If you prevent the General Assembly from assembling in one
spot to do the public’s political business, as it is constitutionally obligated
to do, government in Connecticut, if it is to continue, must be done by permanent agencies, and the governor, armed with plenary power, then becomes a legislative
and executive body. When this happens, has anything changed – anything at all?

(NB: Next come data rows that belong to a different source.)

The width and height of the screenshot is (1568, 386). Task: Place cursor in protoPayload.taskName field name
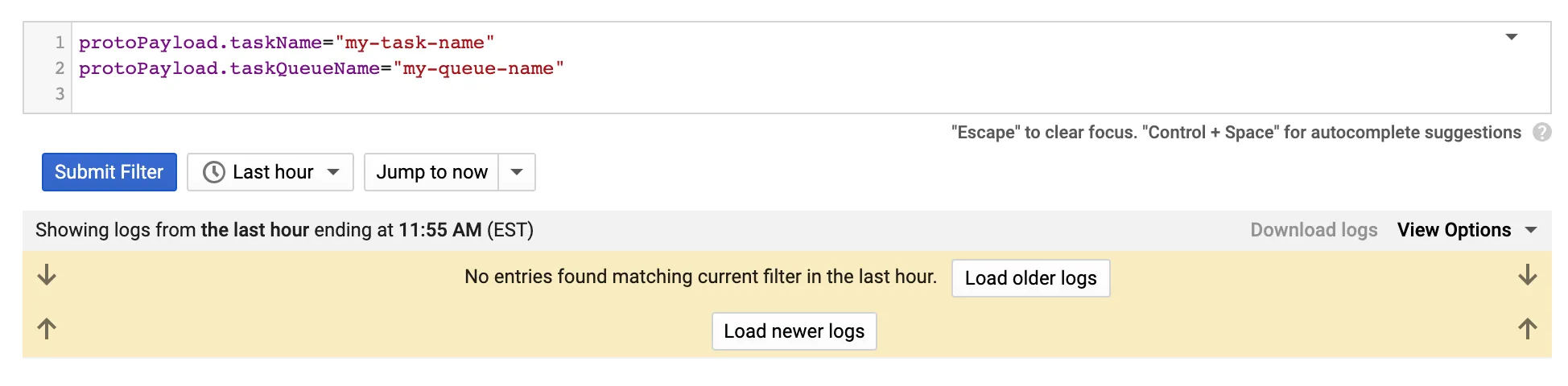(200, 43)
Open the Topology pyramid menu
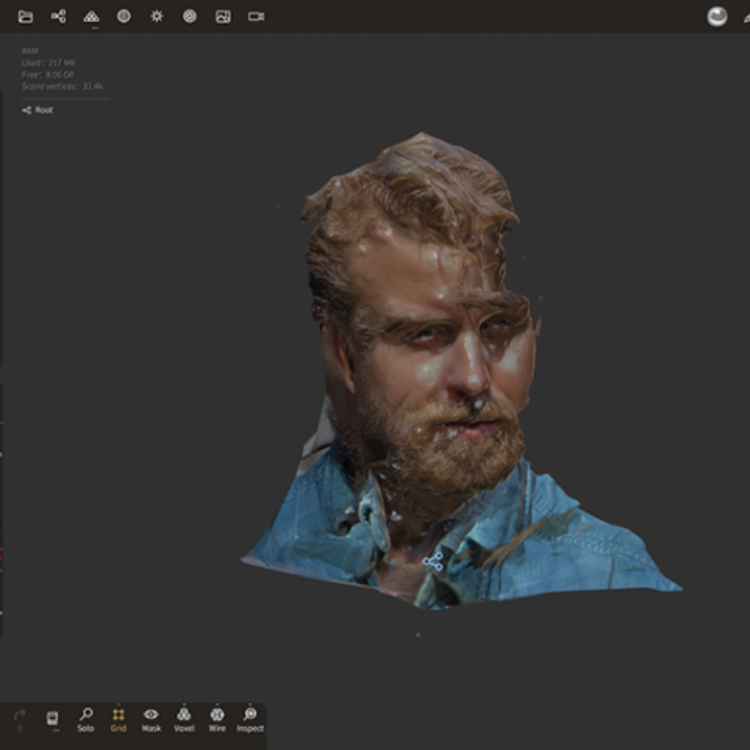The image size is (750, 750). 91,16
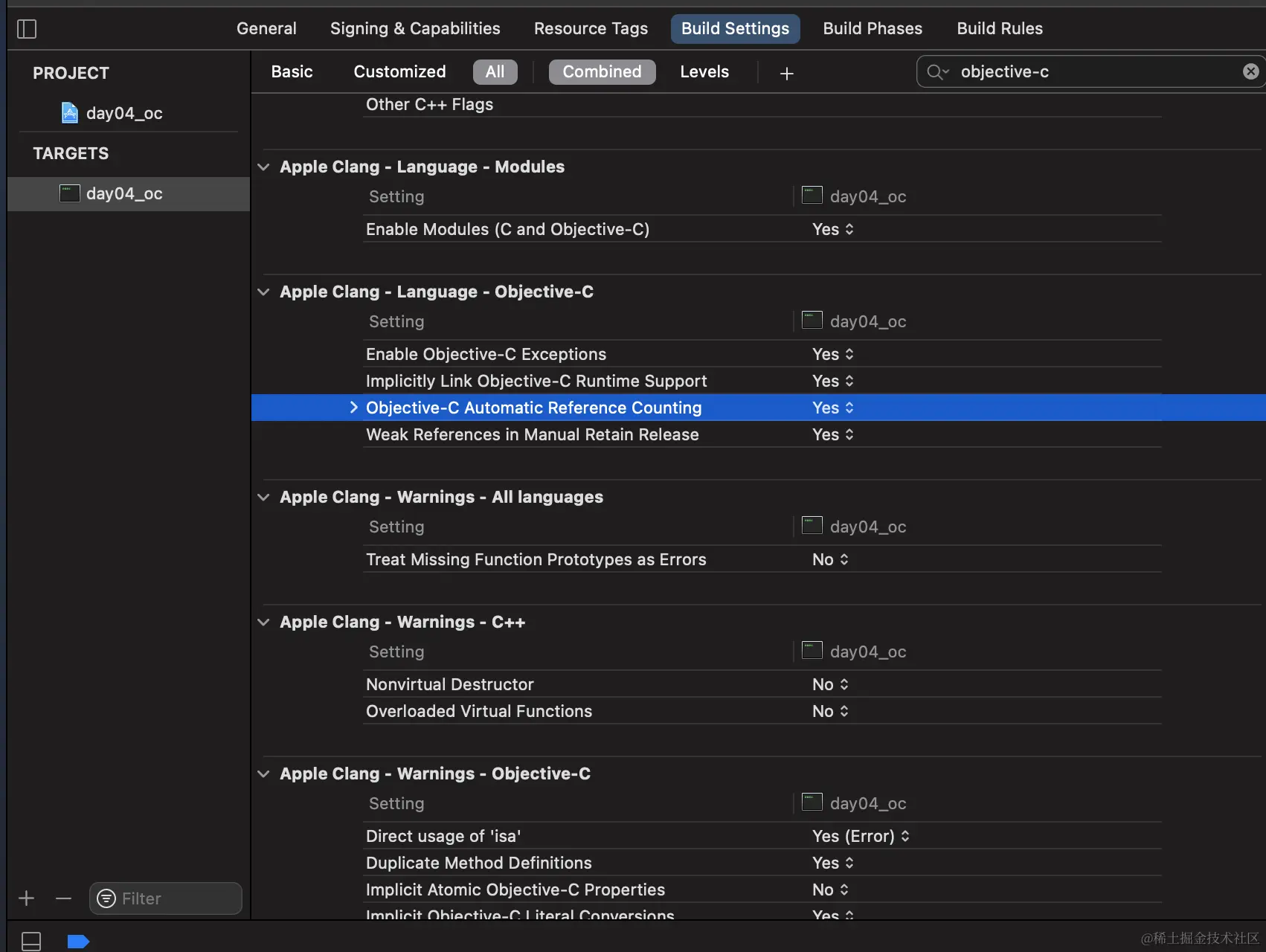Open Enable Objective-C Exceptions value dropdown
This screenshot has width=1266, height=952.
[833, 354]
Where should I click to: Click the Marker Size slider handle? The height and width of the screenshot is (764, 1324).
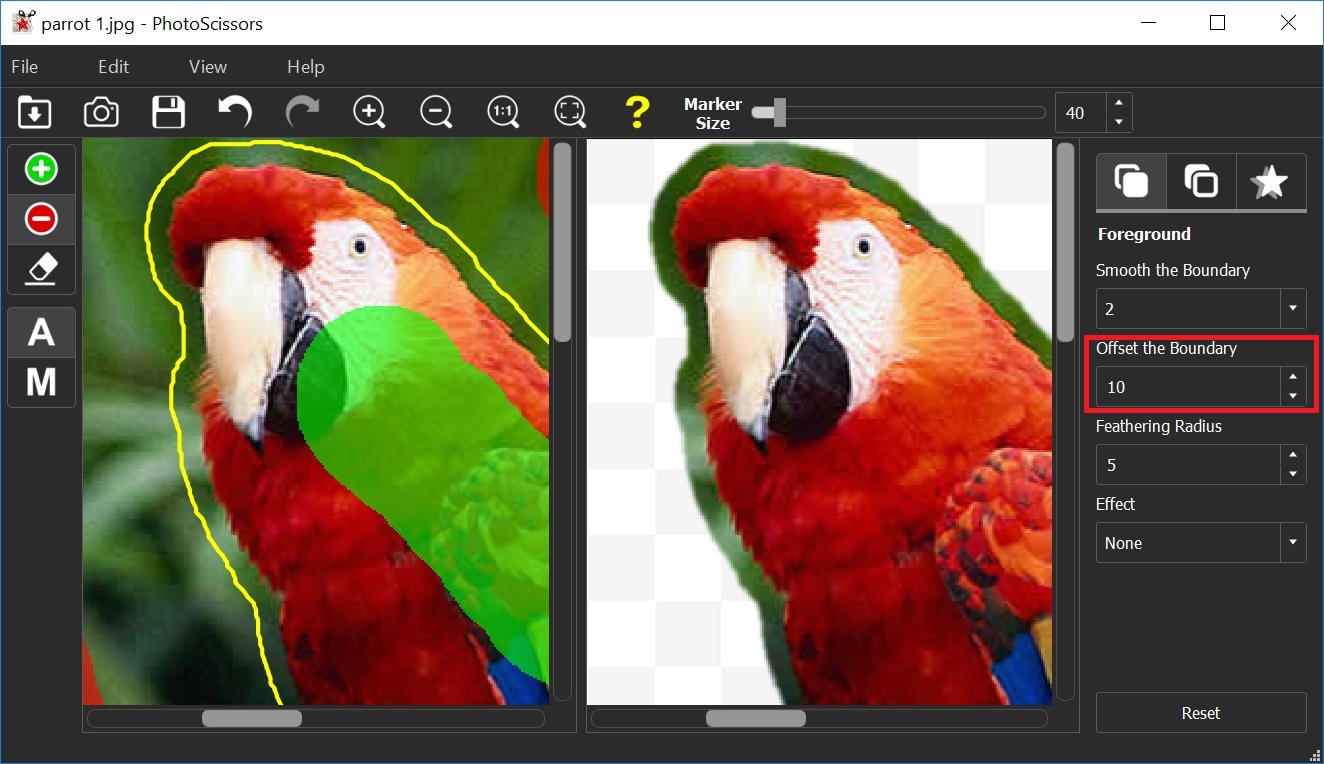(x=779, y=113)
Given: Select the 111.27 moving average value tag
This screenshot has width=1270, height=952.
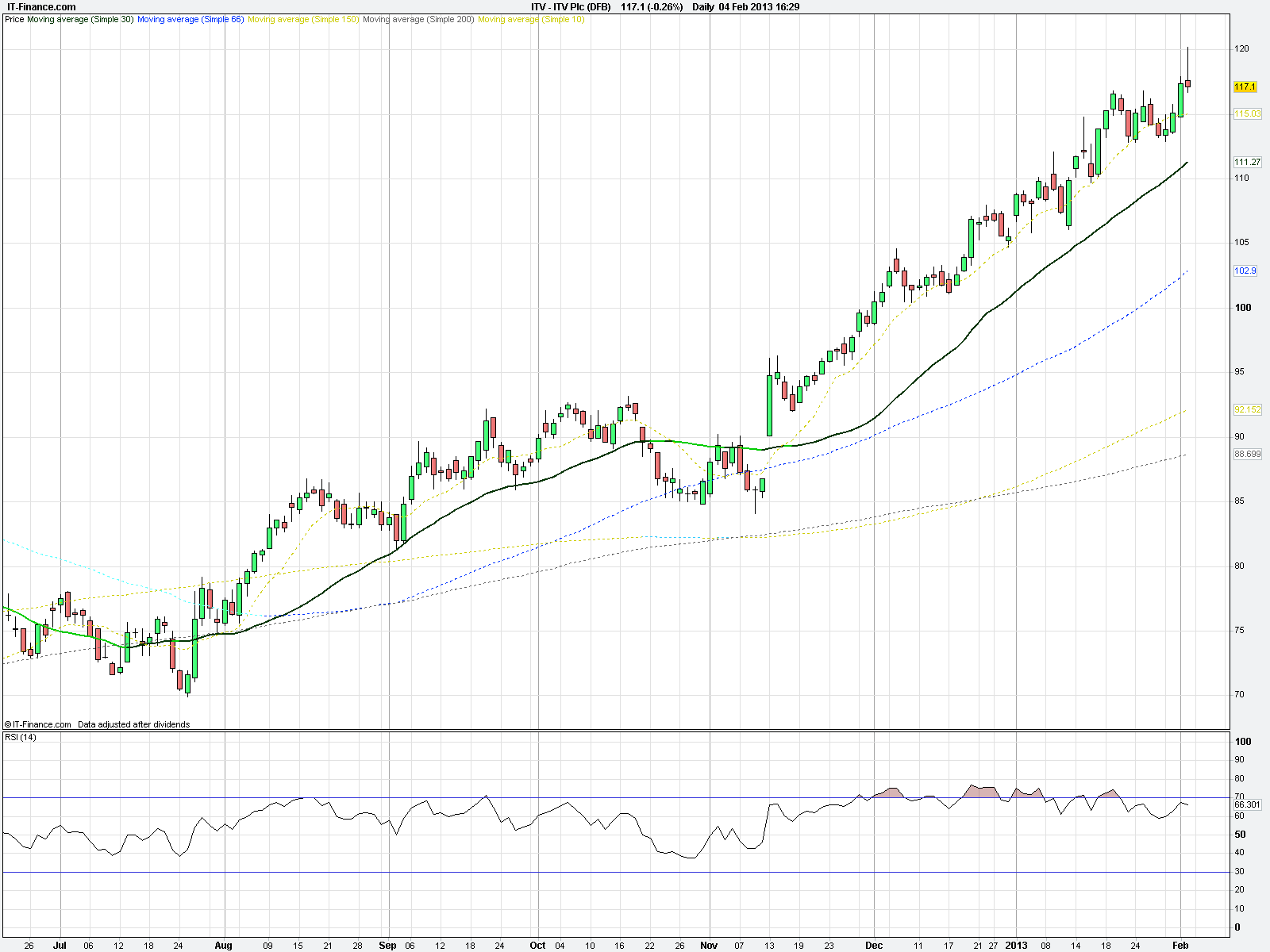Looking at the screenshot, I should pyautogui.click(x=1247, y=162).
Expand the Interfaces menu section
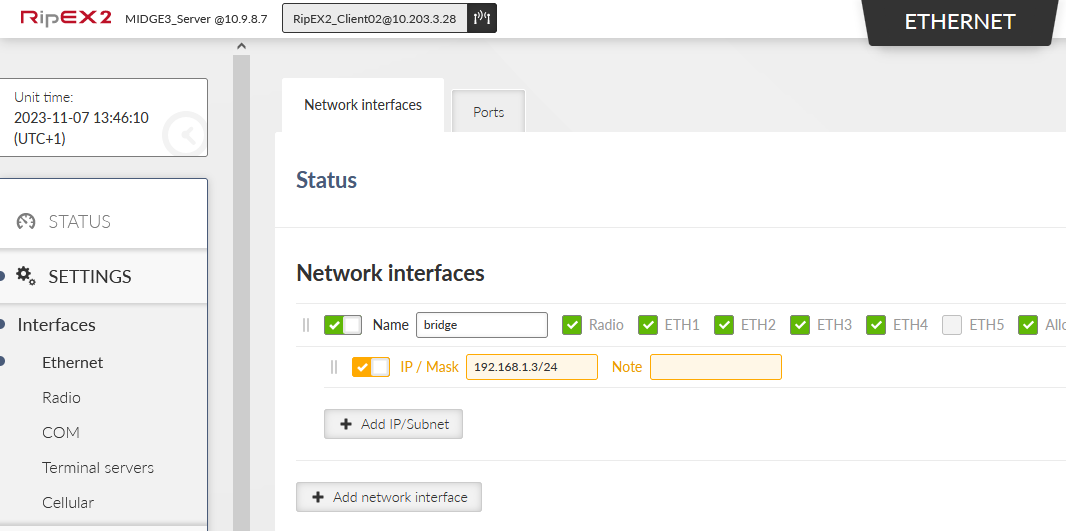1066x531 pixels. coord(57,325)

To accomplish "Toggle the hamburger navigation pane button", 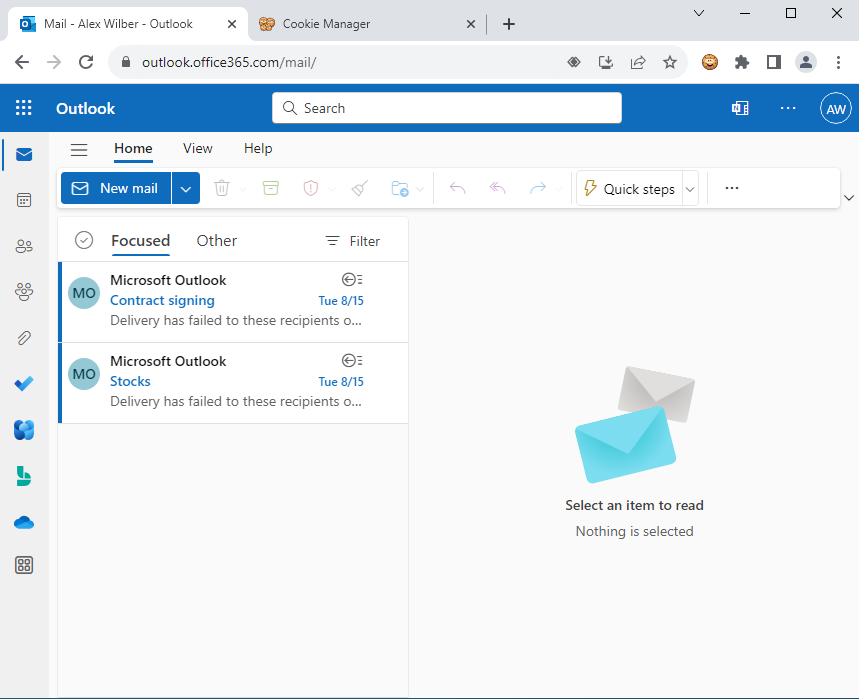I will point(79,149).
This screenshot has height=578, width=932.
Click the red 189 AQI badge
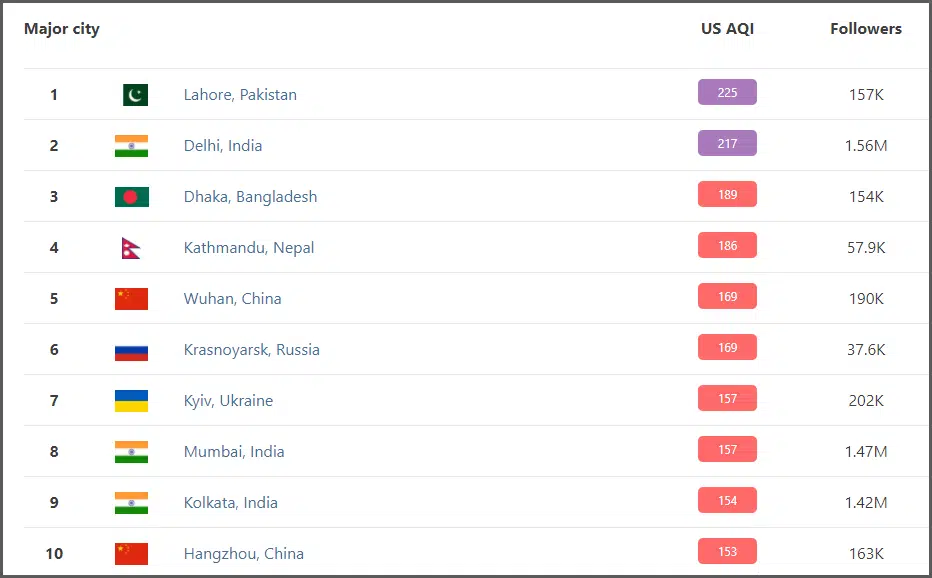(x=727, y=194)
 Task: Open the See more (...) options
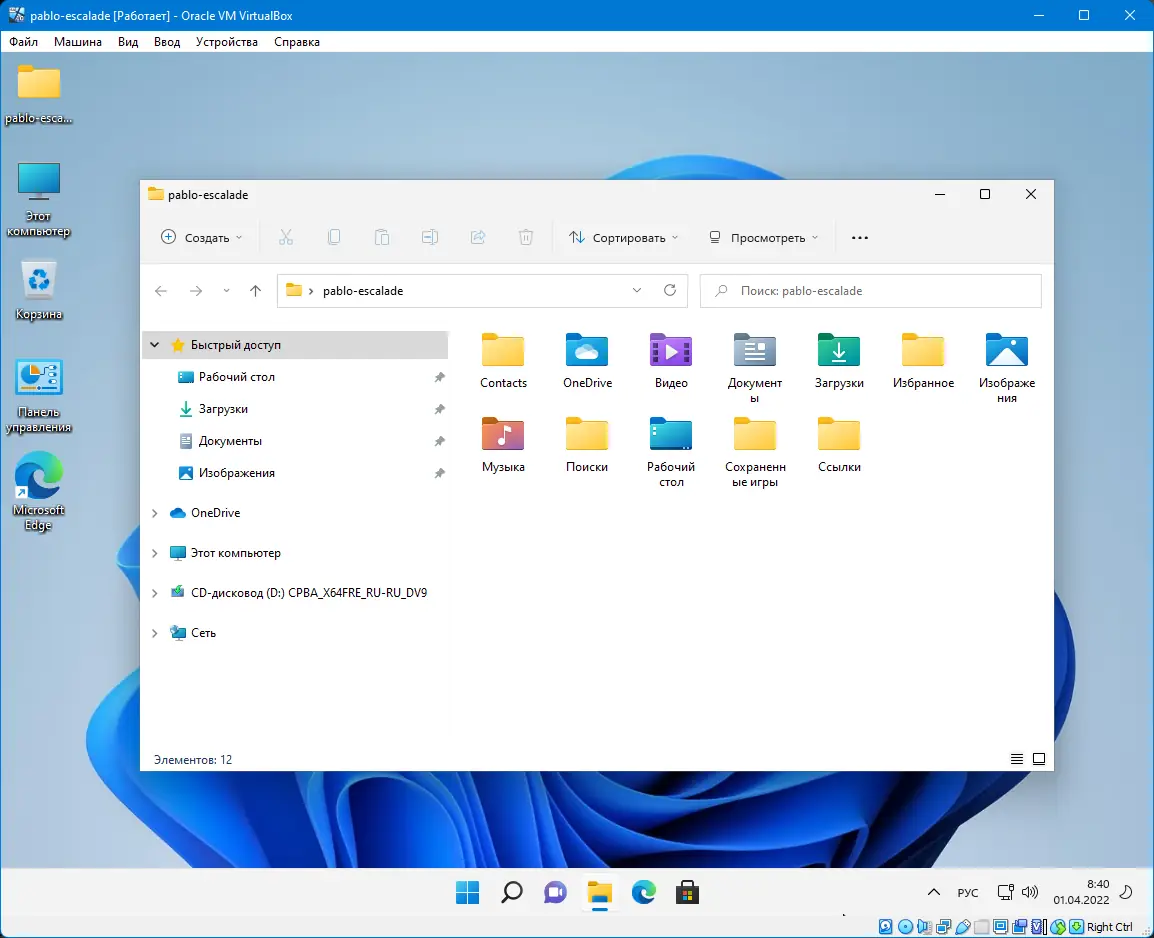[859, 237]
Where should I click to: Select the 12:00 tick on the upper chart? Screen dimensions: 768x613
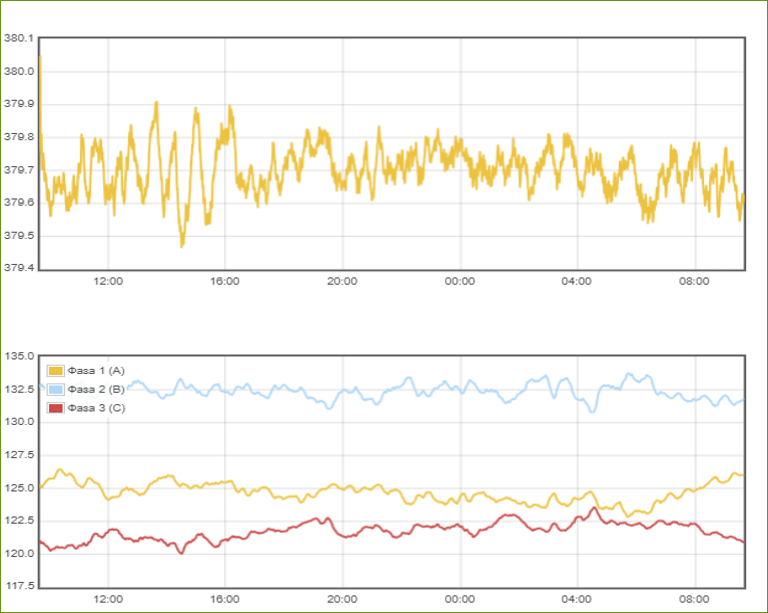tap(108, 282)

You close the courts. Is the closure attended by other consequences? You eliminate
insurance as we know it by instituting a universal health care system. Will the
replacement system be less or more costly? Will the product produced by a
government run insurance system be more or less desirable to people forced to
buy or pay for the product? Will the people who consume the product be the same
people who buy the product? Will the enforced disassociation between purchasing
and consumption be attended by any adverse unintended consequences? You close a bar. Other than driving the bar
out of business, what else is lost?
People can buy liquor at a package store. They can drink at home alone.
Do people go to bars for liquor alone? Of course not. They go to bars and
restaurants and theatre productions to mingle with other people – because sociability
lies at the very root of the human project. It is what makes us human. Sociability
is the efficient cause, linguists will tell you, of language.
We are sociable, therefore we are human.
This is exactly what history teaches us. Agriculture, the
search for grain products – hops was one of them – led humankind out of the
cave into small agricultural based communities. Language itself is a product of
social interaction. Communication made communities possible. Agricultural man produced language at the same
time he was producing beer. The connection between language and beer is more
intimate, more causal, than the connection between progressivism and social
progress. The shutting down of businesses, the sequestration of humanity into
modern caves, anti-social monasteries overseen by severe, joy killing, saintly politicians
is the very definition of regression, and regression, however much it may
benefit politicians, is the opposite of progress. In a practical atheist state, politicians
have become a new priestly caste; this too is not a sign of progress.